Budget & Tax, Economy
Stitt considering expansion of ‘Skills to Rebuild’ program
March 26, 2021
Mike Brake
An Oklahoma career tech superintendent who created a 2020 program to help retrain mid-career adults displaced by the pandemic wants to take that successful program statewide.
Lindel Fields, who will retire later this year as superintendent of Tri County Career Tech, serving Washington, Nowata, and Osage Counties, originally used $1 million in COVID-19 relief funds authorized by Gov. Kevin Stitt to create the Skills to Rebuild program. Its targeted population was workers who had lost jobs or had their work schedules severely curtailed by pandemic shutdowns and layoffs.
Under Skills to Rebuild, they qualified for scholarships from the state grant to enroll in fast-track education programs designed to shift them into what Fields called “gratifying, upwardly mobile careers.”
The market was clearly ready for such a program. Fields said last summer that after an initial announcement of the scholarships, the school had 388 applications for 375 slots.
Fields said the program has had “quite a bit of success with a completion rate of 85 percent.” In addition, at least 85 percent of program graduates have been placed in jobs paying an average of more than $13 per hour, a three dollars per hour increase over their pre-program earnings.
“To date, we have had over 3,500 applicants,” he said, noting that some local funds have been added to the original grant to keep the program working.
Now, Fields said, he has asked the governor’s office to use new COVID relief funds to support $10.3 million in scholarship funding for Skills to Rebuild programs at 15 other career tech centers.
“Those funds would support programs for some 11,800 more students to move them into jobs paying an average of $17 per hour,” Fields said, noting that many of those employers have already been identified as awaiting trained workers. “That would result in an annual payroll boost of from $307 to $350 million.”
At the top Oklahoma income tax rate of five percent, that increased income would generate a potential $17.5 million in income tax revenue for the state in just the first year, easily repaying the initial scholarship investment.
Some of the funds would come from existing original CARES Act dollars allocated to Oklahoma while others would be drawn from the more recent Biden administration recovery legislation, Fields said.
“We have tried to keep the program as simple as possible,” he said. “People want stability, and a good job provides stability.”
Fields said he delivered his new proposal to the governor’s office in mid-March.
Charlie Hannema, communications director for Gov. Kevin Stitt, indicated that the governor could look favorably on Fields’ proposal.
“We are very pleased to see the many success stories that resulted from the initial Skills to Rebuild program and are actively considering ways to expand that program and give similar opportunities to more Oklahomans,” he said. Fields said the governor has accepted an invitation to visit Tri County Career Tech in early April.

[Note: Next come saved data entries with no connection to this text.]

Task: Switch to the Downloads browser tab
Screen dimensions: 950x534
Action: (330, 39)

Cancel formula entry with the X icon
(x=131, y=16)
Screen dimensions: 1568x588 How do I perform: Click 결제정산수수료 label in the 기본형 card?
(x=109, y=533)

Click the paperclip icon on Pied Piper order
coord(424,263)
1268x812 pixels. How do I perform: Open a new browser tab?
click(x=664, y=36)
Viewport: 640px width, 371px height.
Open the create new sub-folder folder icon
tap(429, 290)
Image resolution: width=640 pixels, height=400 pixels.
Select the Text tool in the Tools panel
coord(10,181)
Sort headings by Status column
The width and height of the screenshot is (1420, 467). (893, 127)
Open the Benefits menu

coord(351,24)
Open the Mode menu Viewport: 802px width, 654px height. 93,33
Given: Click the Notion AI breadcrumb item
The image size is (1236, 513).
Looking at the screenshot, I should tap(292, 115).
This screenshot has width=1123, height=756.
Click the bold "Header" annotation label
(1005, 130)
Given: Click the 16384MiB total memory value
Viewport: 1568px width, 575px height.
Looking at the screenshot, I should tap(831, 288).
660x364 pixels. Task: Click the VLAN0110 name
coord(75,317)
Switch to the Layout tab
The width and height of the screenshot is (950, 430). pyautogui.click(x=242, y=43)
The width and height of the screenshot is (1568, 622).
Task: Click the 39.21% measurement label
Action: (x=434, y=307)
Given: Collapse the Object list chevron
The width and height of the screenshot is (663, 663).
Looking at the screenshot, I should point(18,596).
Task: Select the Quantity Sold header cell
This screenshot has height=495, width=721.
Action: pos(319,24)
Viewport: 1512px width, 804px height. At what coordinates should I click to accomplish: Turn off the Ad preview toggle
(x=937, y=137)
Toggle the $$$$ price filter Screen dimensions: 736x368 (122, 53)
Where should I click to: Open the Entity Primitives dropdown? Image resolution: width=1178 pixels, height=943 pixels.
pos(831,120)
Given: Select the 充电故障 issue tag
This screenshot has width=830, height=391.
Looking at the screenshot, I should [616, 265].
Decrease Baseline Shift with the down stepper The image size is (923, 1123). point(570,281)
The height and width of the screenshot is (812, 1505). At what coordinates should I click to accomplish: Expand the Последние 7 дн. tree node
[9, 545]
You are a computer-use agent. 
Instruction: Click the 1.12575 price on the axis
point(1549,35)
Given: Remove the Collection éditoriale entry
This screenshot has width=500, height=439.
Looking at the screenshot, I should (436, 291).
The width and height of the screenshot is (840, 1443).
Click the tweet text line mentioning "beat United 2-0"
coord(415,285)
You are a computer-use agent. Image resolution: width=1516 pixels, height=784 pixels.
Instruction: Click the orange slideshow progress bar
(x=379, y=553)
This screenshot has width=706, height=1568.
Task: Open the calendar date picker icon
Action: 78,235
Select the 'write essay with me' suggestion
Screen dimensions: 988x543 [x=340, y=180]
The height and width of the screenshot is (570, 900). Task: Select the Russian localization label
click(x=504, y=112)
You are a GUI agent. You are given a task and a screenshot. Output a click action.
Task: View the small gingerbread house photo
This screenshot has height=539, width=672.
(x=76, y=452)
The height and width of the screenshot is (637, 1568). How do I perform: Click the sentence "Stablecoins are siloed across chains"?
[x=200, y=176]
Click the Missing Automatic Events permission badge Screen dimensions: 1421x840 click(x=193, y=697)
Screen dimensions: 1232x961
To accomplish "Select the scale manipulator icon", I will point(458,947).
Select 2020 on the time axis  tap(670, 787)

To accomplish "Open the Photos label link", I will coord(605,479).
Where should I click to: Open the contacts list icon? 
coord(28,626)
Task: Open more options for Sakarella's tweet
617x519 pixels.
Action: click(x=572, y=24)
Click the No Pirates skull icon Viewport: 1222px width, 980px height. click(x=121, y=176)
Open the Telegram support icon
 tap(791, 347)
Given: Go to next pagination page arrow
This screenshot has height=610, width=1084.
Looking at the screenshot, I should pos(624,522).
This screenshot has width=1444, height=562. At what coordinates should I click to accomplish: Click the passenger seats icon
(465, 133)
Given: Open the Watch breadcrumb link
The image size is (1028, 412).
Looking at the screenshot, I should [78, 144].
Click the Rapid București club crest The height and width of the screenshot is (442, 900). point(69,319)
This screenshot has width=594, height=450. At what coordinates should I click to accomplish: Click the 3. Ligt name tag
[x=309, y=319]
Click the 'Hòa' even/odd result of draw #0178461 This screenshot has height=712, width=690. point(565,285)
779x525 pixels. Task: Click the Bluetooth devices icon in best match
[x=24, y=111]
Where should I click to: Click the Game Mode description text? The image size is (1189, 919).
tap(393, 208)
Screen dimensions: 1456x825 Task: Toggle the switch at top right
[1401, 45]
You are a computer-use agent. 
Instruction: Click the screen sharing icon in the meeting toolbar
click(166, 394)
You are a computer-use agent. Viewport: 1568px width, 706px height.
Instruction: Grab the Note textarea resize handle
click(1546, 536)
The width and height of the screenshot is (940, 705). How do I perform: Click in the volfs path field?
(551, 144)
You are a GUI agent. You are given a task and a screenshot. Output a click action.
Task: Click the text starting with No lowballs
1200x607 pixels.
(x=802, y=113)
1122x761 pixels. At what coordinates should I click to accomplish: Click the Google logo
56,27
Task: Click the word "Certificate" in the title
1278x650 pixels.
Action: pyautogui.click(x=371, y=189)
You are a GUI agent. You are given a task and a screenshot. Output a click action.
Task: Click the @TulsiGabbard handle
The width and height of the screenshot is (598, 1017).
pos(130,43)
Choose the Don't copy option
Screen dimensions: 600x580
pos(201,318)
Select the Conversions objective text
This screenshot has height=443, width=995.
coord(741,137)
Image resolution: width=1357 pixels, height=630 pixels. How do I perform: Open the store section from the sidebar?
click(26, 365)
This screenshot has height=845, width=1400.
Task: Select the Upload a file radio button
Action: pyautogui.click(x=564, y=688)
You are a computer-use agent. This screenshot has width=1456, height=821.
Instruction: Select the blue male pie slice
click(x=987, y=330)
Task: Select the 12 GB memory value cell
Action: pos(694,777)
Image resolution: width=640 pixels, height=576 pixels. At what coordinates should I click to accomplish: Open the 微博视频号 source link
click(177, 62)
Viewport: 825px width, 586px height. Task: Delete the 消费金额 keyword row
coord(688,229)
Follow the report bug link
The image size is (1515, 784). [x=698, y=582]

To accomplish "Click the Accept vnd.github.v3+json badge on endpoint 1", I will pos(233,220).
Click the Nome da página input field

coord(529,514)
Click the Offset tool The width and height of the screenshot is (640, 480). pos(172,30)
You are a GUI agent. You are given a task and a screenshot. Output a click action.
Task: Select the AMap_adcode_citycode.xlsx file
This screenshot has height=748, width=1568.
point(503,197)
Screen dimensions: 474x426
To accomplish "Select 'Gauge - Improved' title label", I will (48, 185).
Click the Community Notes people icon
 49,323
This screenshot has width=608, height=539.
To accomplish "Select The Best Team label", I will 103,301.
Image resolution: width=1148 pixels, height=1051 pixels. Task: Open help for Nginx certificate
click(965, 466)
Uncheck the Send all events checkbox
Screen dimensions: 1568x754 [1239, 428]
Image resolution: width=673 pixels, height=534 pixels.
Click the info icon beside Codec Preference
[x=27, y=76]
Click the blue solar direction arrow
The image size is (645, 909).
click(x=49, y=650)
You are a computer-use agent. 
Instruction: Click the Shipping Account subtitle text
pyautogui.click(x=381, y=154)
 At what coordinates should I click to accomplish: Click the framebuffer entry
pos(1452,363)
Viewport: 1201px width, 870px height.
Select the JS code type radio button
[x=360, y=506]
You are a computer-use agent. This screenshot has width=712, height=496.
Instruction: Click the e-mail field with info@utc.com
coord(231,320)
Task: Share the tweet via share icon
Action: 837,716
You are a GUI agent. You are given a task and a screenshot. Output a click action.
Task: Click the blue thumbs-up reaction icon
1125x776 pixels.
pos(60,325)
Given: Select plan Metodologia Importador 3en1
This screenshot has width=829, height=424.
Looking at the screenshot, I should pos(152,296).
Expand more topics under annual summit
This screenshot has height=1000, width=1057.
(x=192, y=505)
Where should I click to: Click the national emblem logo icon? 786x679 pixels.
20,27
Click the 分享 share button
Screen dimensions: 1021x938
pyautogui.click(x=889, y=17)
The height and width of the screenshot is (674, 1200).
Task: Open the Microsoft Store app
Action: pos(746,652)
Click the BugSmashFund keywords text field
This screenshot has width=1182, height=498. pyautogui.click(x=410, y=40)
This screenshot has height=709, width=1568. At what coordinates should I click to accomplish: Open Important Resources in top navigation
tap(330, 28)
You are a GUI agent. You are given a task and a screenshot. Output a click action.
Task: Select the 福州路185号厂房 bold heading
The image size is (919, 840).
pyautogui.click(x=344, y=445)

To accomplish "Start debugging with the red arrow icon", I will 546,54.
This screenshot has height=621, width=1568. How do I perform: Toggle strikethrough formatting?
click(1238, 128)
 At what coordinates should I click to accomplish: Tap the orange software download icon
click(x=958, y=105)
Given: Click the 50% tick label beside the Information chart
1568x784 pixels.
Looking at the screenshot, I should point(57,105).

Gov. Ron DeSantis of Florida has proposed a program there that mirrors Tri County’s original model and Fields’ proposed statewide expansion. Dubbed “Get There Faster,” it would allocate $75 million to expand vocational training programs in Florida.
Vocational training would seem to be ideally suited for addressing the job losses associated with the pandemic since it can craft and direct specific training programs to fit local job markets. It is also faster than other post-secondary education programs, especially two- and four-year colleges and universities.
According to the Association for Career and Technology Education, there are at least 30 million jobs in America paying in excess of $55,000 annually that do not require a college degree. Oklahoma career-tech graduates contribute $3.5 billion annually to the state’s economy, the organization says.